As an example query we will use the following simple JOIN
query between two tables customer
and orders
.
SELECT `C_NAME`, `O_ORDERKEY`, `O_ORDERDATE`
FROM `CUSTOMER`
INNER JOIN `ORDERS` ON `CUSTOMER`.`c_custkey` = `ORDERS`.`o_custkey`
WHERE `CUSTOMER`.`c_custkey` < 3
ORDER BY `C_NAME`, `O_ORDERKEY`
Catalog
We need to build the catalog of metadata for Caclite to resolve the query.

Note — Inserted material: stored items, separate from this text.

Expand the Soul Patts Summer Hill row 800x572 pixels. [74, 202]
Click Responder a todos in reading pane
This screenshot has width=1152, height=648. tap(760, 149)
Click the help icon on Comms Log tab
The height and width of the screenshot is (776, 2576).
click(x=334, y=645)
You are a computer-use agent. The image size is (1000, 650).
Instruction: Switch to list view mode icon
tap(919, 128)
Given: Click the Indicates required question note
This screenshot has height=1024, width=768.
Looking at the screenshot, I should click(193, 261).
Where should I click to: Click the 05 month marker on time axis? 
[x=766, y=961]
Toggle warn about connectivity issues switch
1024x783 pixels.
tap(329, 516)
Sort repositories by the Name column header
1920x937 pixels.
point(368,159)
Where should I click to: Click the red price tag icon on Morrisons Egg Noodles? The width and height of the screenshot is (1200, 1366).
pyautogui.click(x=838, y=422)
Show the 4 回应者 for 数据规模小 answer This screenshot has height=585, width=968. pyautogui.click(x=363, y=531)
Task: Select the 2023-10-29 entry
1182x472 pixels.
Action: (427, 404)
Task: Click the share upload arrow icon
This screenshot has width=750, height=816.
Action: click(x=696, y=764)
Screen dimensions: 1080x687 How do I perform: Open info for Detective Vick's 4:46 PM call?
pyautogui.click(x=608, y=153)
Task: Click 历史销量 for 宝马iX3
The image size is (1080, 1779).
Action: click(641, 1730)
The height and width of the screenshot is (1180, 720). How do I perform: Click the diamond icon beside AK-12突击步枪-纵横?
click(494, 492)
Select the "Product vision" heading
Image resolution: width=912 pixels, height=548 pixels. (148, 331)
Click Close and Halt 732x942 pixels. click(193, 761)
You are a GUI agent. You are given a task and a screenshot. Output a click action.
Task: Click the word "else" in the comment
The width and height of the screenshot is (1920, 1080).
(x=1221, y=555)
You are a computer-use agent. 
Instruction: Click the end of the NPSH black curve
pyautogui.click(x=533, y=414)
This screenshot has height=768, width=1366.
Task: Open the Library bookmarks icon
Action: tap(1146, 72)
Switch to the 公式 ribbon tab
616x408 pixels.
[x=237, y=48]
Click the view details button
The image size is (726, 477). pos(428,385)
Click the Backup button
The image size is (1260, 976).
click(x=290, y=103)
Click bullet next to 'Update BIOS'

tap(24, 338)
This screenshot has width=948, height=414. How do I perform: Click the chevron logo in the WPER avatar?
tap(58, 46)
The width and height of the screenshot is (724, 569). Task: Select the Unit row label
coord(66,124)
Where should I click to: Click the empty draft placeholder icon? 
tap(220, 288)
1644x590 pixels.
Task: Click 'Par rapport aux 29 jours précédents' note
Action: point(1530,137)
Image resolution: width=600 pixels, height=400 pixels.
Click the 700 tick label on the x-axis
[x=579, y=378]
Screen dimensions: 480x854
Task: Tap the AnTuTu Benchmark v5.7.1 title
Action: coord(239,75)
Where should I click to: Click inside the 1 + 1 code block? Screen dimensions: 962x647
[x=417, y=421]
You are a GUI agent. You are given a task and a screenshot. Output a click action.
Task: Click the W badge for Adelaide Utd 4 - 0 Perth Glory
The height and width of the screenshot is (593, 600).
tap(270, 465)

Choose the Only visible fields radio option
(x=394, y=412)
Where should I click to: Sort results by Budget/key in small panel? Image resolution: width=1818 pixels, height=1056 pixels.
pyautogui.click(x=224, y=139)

First, we need to create the root schema and type factory:
CalciteSchema schema = CalciteSchema.createRootSchema(false);
RelDataTypeFactory typeFactory = new JavaTypeFactoryImpl();
Then, create the metadata of the two tables (columns and data types) then register them with the root schema
RelDataTypeFactory.Builder builder1 = typeFactory.builder();
builder1.add("c_custkey", typeFactory.createJavaType(Integer.class).getSqlTypeName());
builder1.add("c_name", typeFactory.createJavaType(String.class).getSqlTypeName());
schema.add("customer", new MyTable(builder1.build(), ...){...});
RelDataTypeFactory.Builder builder2 = typeFactory.builder();
builder2.add("o_orderkey", typeFactory.createJavaType(Integer.class).getSqlTypeName());
builder2.add("o_custkey", typeFactory.createJavaType(Integer.class).getSqlTypeName());
builder2.add("o_orderdate", typeFactory.createJavaType(Date.class).getSqlTypeName());
schema.add("orders", new MyTable(builder2.build(), ...){...});
Note:
MyTable
should be replaced with the actual class used to access the data and implements Calcite’sTable
/ScannableTable
After that, Configure and instantiate a catalog reader that Calcite can use to access the metadata
CalciteConnectionConfig readerConfig = CalciteConnectionConfig.DEFAULT
.set(CalciteConnectionProperty.CASE_SENSITIVE, "false");
CalciteCatalogReader catalogReader = new CalciteCatalogReader(schema, Collections.emptyList(), typeFactory, readerConfig);
Note: we set the case-sensitivity to false so that we it is OK to user all uppercase table or column names.
Query to AST
To parse the text query into an Abstract Syntax Tree (AST), we first create a SQL parser
SqlParser parser = SqlParser.create(sqlQuery);
Then, we can use it to parse the query into an AST as follows:
SqlNode parseAst = parser.parseQuery();
We can get back the original query from the AST with parseAst.toString()
.
Once we have the AST, we can validate it against the catalog. First, create a SQL validator using the standard operator table and default configuration.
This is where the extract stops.